Making myself try to write is not working. I’ve gone down pretty hard. My body and mind want to do as little as possible. Things I have to do are not getting done, let alone things I want to do.
Yesterday, I sat staring at the shelf where I keep my beads for about an hour. I thought about making a pretty necklace for myself, which is something fun that I like doing. And I just sat there and thought until I finally forgot about making the necklace.
Who is here with me? I know this virus is doing strange things to people. My best friend is not sleeping. My husband’s anxiety is high and he is trying to micro-manage the cats. (Cats resist micromanagement pretty well.)
Every day, I try to break out of it. But it is so hard to get up and do something – or even sit here and do something in the case of writing.
I want to:
- Write
- Go outside and garden
- Plant the mail-order plants that are sitting around my house
- Go outside and sit in one spot and pick up all the gumballs within my reach
- Make banana bread
- Make that necklace
- Eat food that I do not grab as a single piece from the kitchen
- Wash the windows so I can look at outside without thinking what a louse housekeeper I am
- Look up the Netflix password so I can watch Netflix after the system reset itself when I had the cable disconnected
- Paint my nails
- Shower
- Crochet
- Cross Stitch
The bar is not high.
What I am doing:
- Reading (a lot)
- Playing World of Warcraft (64th level elven hunter)
- Teaching my best friends kids 3 mornings a week
- Sleeping
- Petting the cats
- Doing fake cross-stitch on my Kindle
- Creating clothes-mountain
- Cleaned the toilet
- Going on drives to nowhere just so I can see different things
- Reading more news about Covid-19 than is probably healthy
But know, if you are going through this, you are not alone. I know it is trauma but it sure doesn’t feel like traumas in the past. This is the slow creeping trauma. Trauma that whispers from the deeps like an Elder God in a Lovecraft story. By the time we see it for what it is, it has been already happening for a long while. It’s settled into our bodies and our homes without us realizing it.

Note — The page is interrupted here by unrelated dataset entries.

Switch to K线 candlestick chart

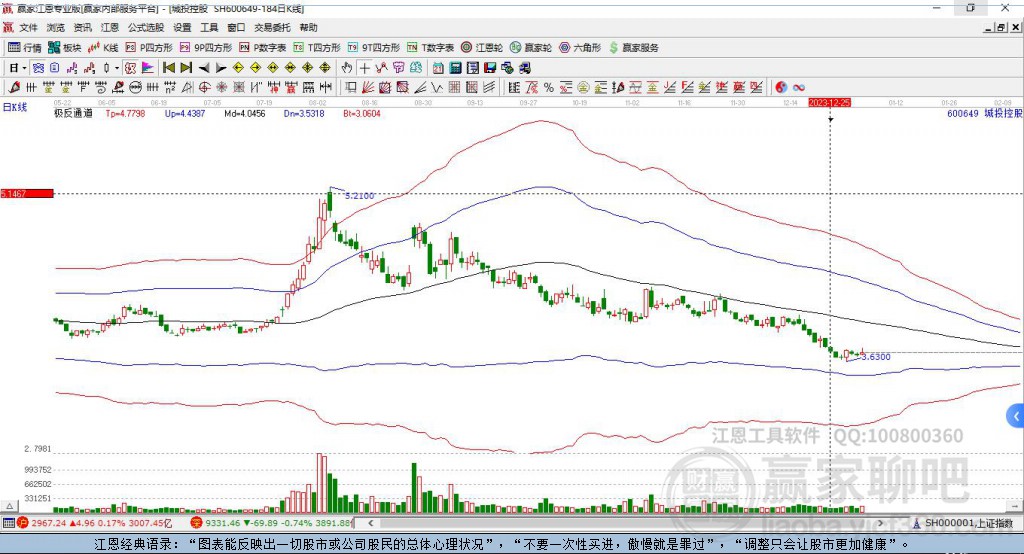[x=103, y=47]
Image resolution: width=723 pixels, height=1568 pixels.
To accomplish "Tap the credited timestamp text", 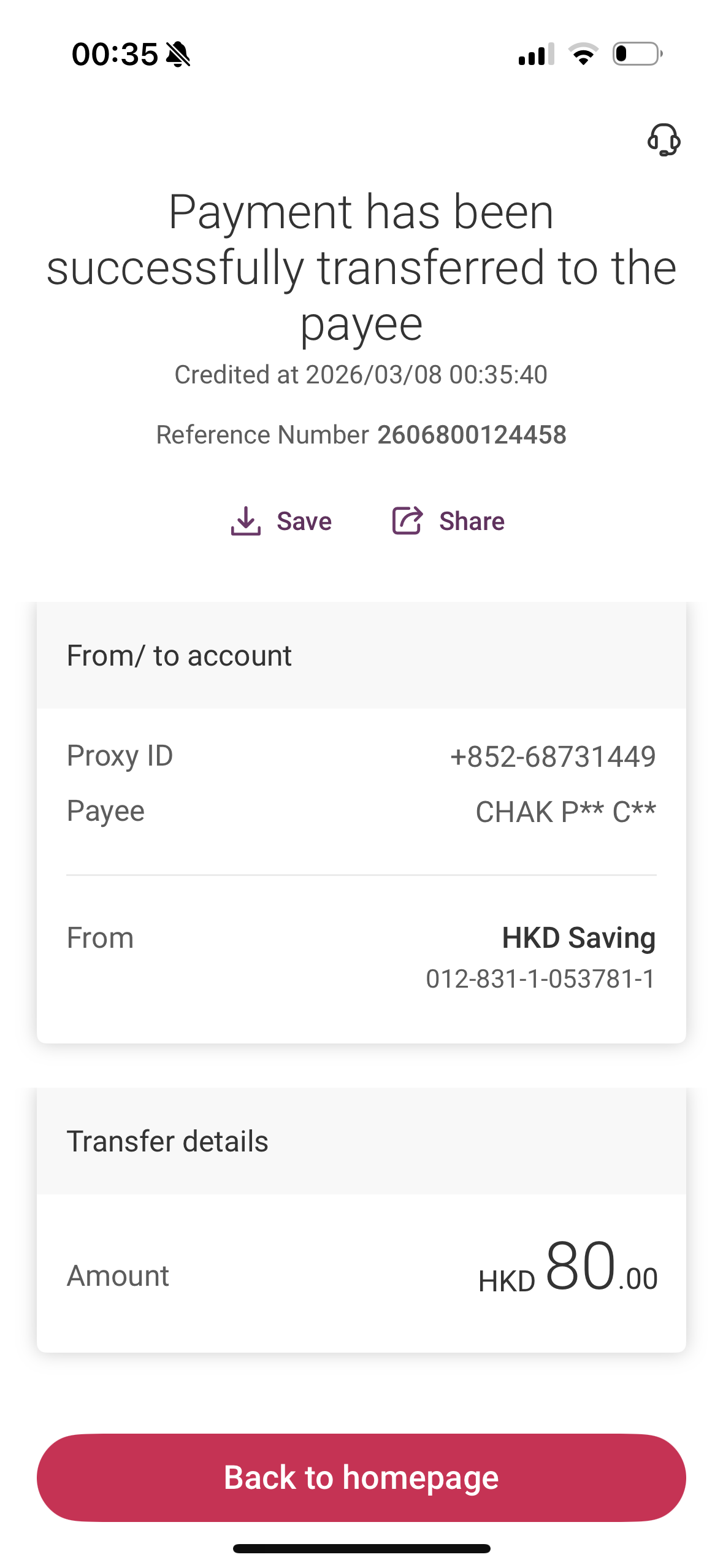I will [361, 375].
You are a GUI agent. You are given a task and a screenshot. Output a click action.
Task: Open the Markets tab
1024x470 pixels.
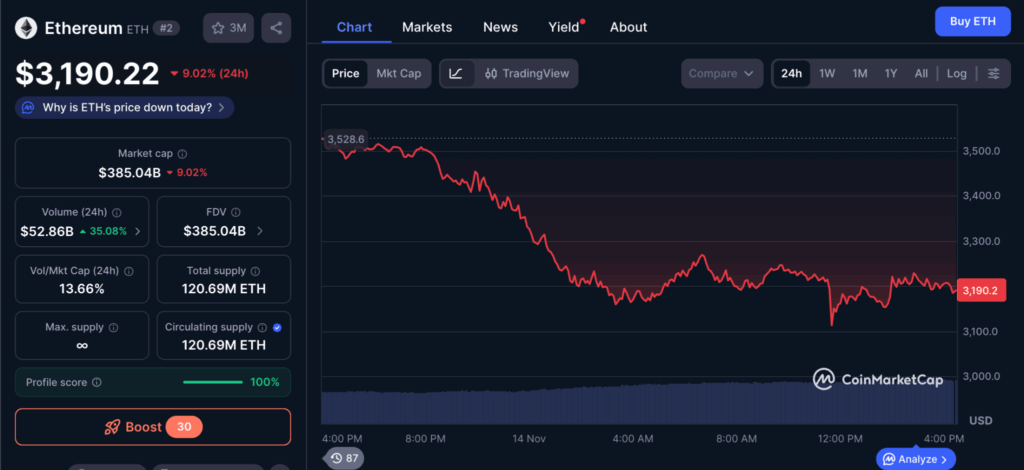pos(427,27)
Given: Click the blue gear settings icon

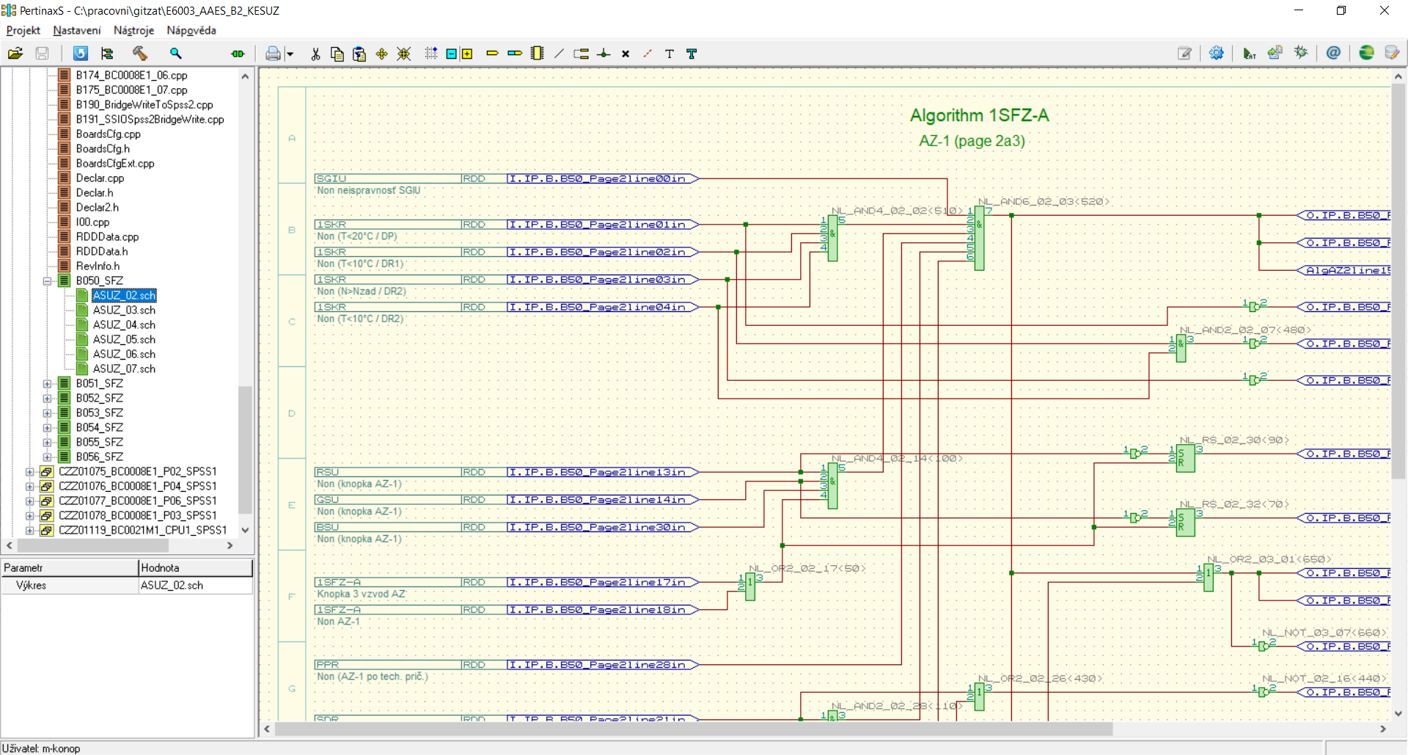Looking at the screenshot, I should (1216, 54).
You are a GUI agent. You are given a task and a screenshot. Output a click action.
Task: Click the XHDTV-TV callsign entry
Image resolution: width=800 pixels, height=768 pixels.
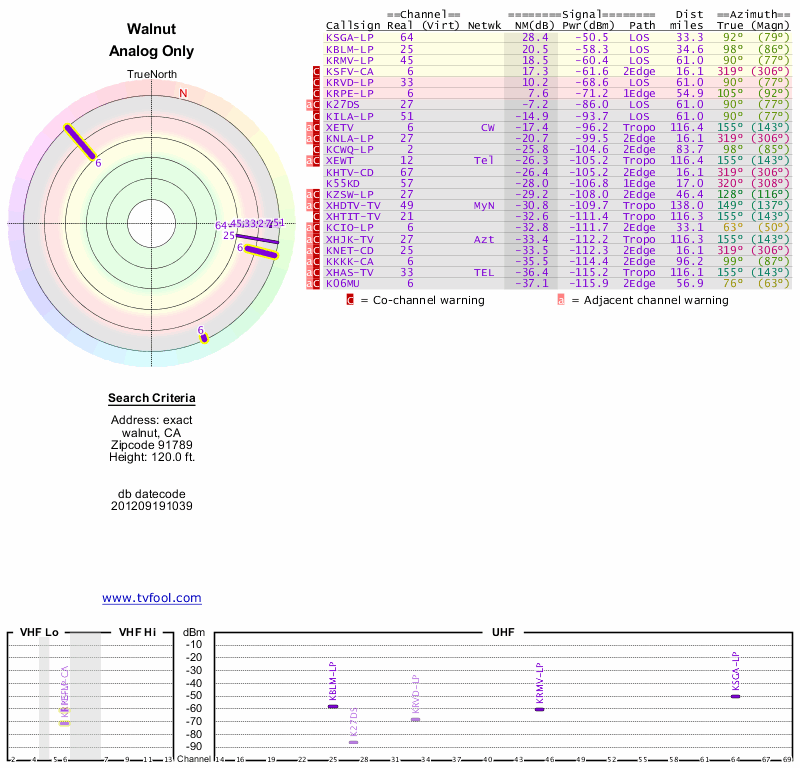tap(353, 205)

Now that it’s in, it is harder to remove. If we could have seen it coming, we could have actively stopped it. But we could not see it coming. It entered in a tendril here, a puff there, a news article, a Facebook post, one twisting bit of dread at a time.
At least I am not my neighbor who is fanatically and constantly mowing his lawn. I think that would be worse – but he is at least getting some exercise.